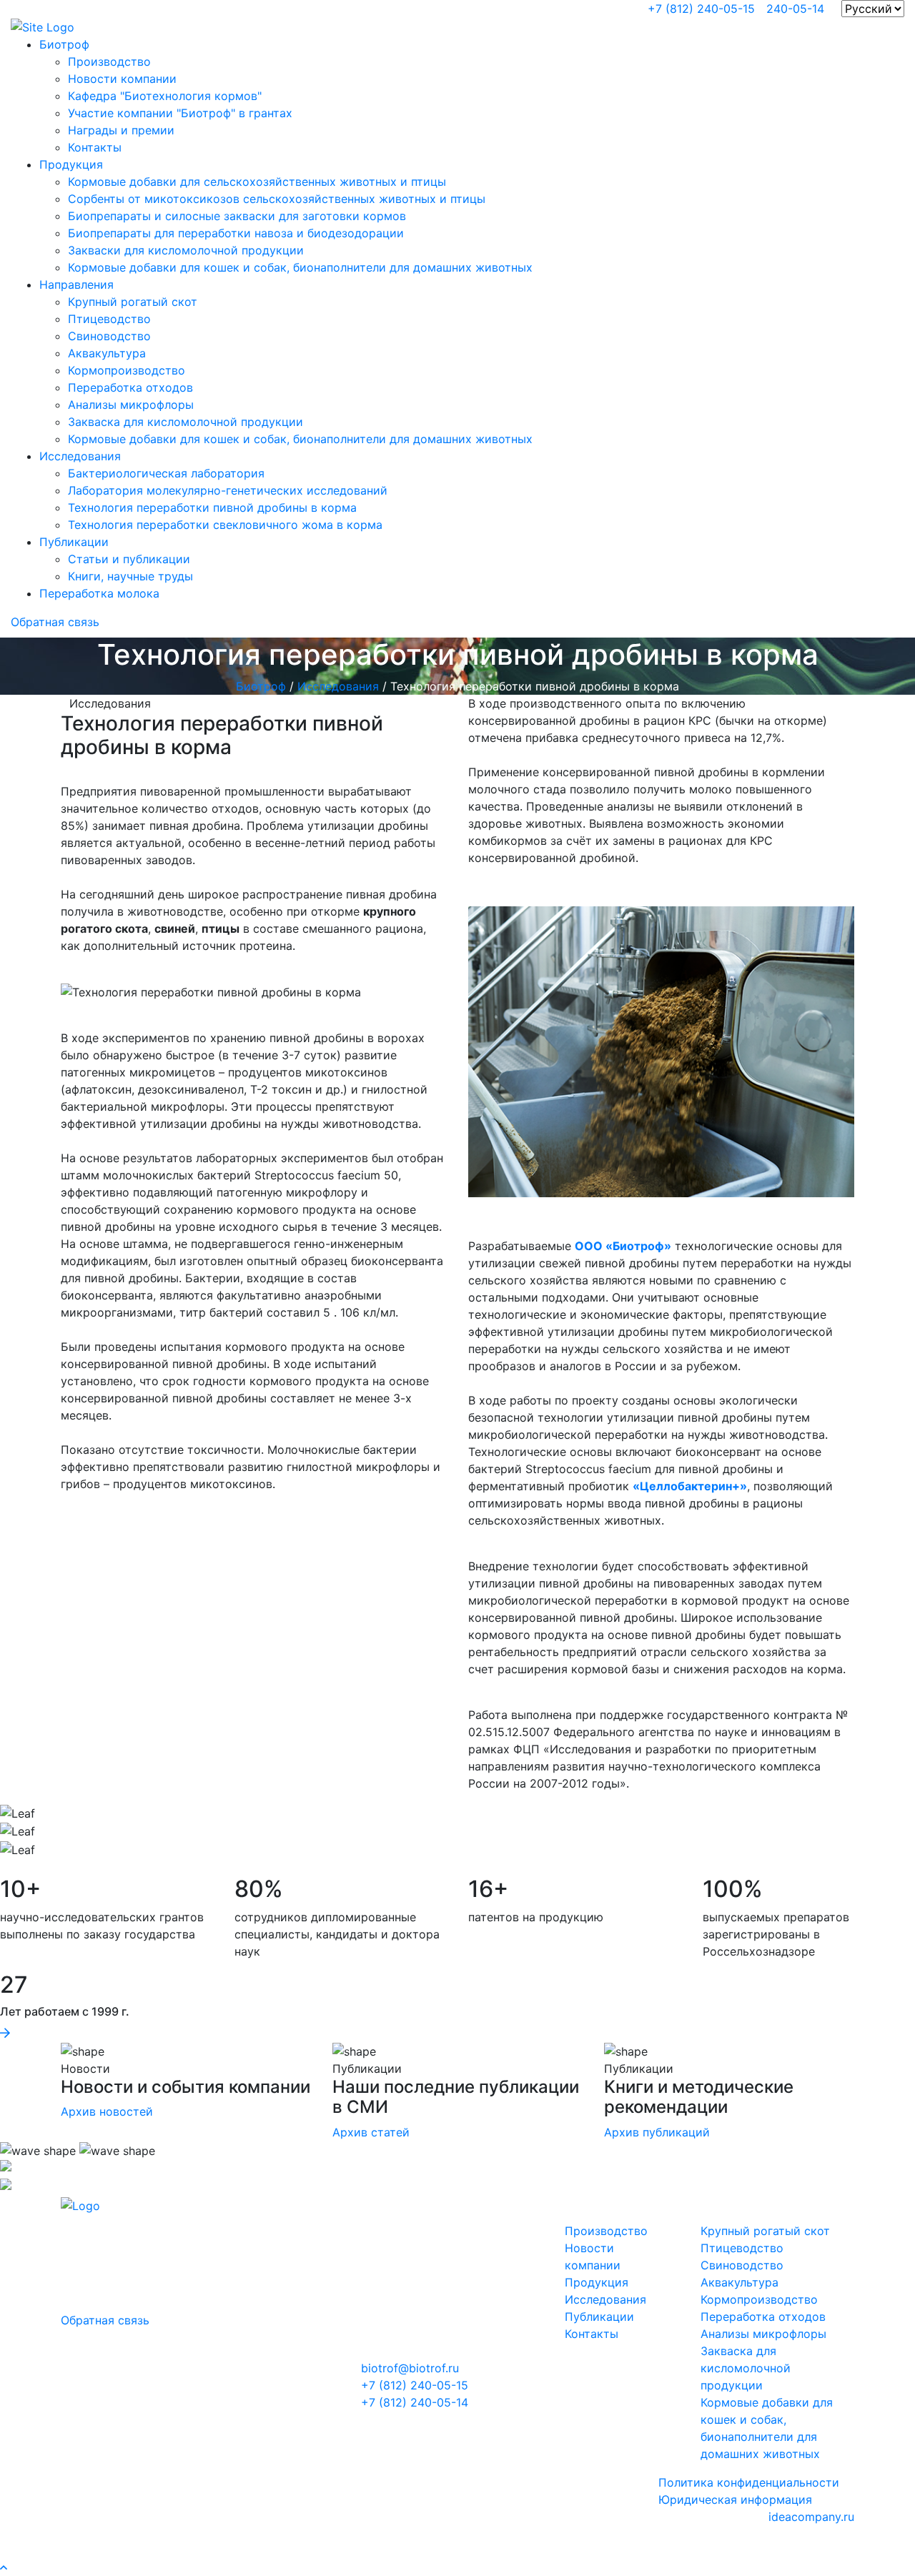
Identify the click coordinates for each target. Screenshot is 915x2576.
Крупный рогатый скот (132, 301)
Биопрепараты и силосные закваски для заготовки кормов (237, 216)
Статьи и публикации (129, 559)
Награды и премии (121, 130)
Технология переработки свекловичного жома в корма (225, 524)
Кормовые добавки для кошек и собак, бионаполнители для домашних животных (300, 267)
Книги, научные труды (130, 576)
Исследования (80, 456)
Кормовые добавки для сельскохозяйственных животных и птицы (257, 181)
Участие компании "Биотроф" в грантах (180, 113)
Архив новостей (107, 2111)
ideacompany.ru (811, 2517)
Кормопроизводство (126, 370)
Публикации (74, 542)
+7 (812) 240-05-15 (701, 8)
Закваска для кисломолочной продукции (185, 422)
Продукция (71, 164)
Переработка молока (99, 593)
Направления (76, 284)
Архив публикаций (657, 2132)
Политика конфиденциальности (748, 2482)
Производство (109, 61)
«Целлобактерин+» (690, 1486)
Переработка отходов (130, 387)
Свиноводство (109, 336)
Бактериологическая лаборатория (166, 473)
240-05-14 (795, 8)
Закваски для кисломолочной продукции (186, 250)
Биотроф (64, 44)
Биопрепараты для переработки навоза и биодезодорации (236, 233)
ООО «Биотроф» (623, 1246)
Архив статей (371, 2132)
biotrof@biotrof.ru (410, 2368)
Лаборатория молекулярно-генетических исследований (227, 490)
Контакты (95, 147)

——————

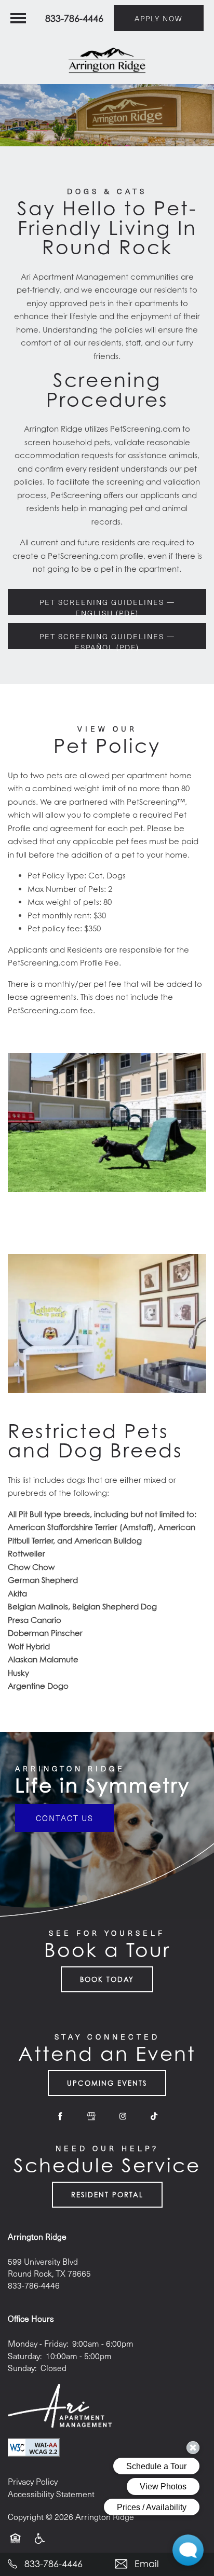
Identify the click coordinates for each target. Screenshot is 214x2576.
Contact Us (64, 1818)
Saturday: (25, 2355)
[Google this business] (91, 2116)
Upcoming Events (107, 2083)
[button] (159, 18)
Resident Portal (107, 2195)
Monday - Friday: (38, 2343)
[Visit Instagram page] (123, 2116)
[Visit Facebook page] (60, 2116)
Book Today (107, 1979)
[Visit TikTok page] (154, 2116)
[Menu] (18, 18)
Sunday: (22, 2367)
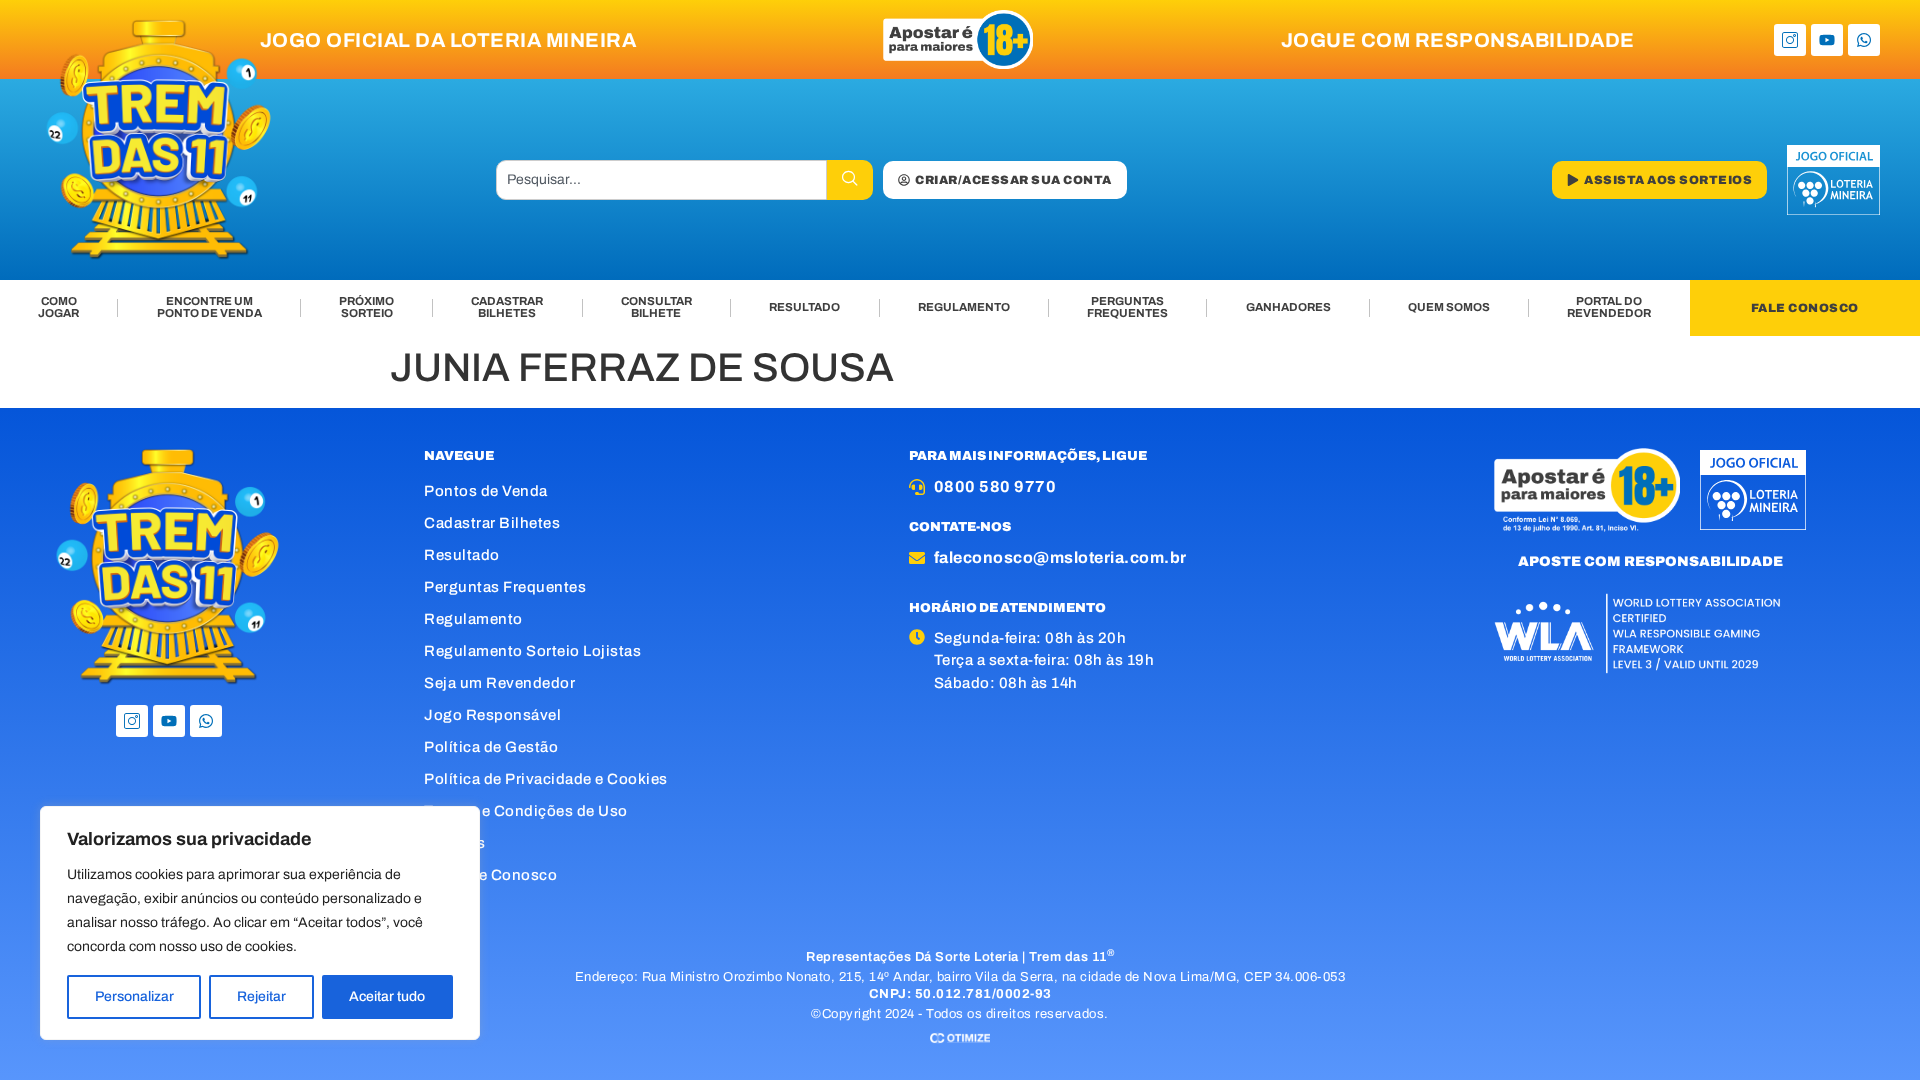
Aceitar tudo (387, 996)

——————

**TASK STATEMENT**: Take the stretch of lines above from the one containing "Кормовые добавки для сельскохозяйственных" through the one containing "Контакты (95, 147)" and repeat it exactly, adding no other line.

**ANSWER SECTION**:
Кормовые добавки для сельскохозяйственных животных и птицы (257, 181)
Участие компании "Биотроф" в грантах (180, 113)
Архив новостей (107, 2111)
ideacompany.ru (811, 2517)
Кормопроизводство (126, 370)
Публикации (74, 542)
+7 (812) 240-05-15 (701, 8)
Закваска для кисломолочной продукции (185, 422)
Продукция (71, 164)
Переработка молока (99, 593)
Направления (76, 284)
Архив публикаций (657, 2132)
Политика конфиденциальности (748, 2482)
Производство (109, 61)
«Целлобактерин+» (690, 1486)
Переработка отходов (130, 387)
Свиноводство (109, 336)
Бактериологическая лаборатория (166, 473)
240-05-14 (795, 8)
Закваски для кисломолочной продукции (186, 250)
Биотроф (64, 44)
Биопрепараты для переработки навоза и биодезодорации (236, 233)
ООО «Биотроф» (623, 1246)
Архив статей (371, 2132)
biotrof@biotrof.ru (410, 2368)
Лаборатория молекулярно-генетических исследований (227, 490)
Контакты (95, 147)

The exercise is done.